Gasoline prices in the U.S. during this year's Thanksgiving weekend will be higher than the past two years, the U.S.' Energy Information Administration (EIA) said Wednesday.
The retail price for regular-grade gasoline averaged $2.57 per gallon (3.78 liters) as the U.S. heads for the Thanksgiving weekend.
This level is $0.41 per gallon higher compared to last year, according to the EIA, and $0.47 per gallon higher than in 2015.
In fact, 2015 and 2016 marked the first and second-lowest gasoline price levels for Thanksgiving since 2008 in the U.S.
While the average retail price for regular-grade gasoline was $2.10 per gallon in 2015, the retail price for gasoline averaged $2.16 per gallon in 2016, in the Monday prior to Thanksgiving when data was compiled, according to the EIA.
However, the EIA noted that, "the Thanksgiving 2017 gasoline price is still the third-lowest since 2008."

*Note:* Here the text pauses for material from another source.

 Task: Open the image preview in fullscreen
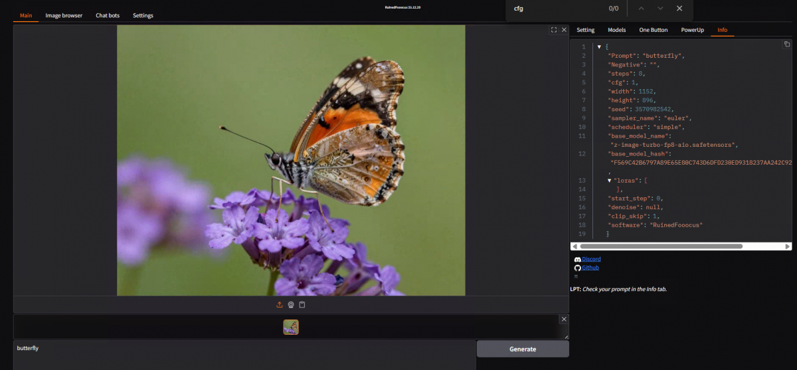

- More than 50 million people expected to travel
An estimated 50.9 million Americans are expected to travel 50 miles (80.5 kilometers) or more during the Thanksgiving weekend this year, according to the American Automobile Association (AAA).
This is the highest number of people expected since 2005, and 2.2 million more travelers since last year when 48.7 million people were on the roads, according to the AAA.
Out of the 50.9 million total travelers, 45.5 million are expected to drive - marking an increase of 2 million compared to last year.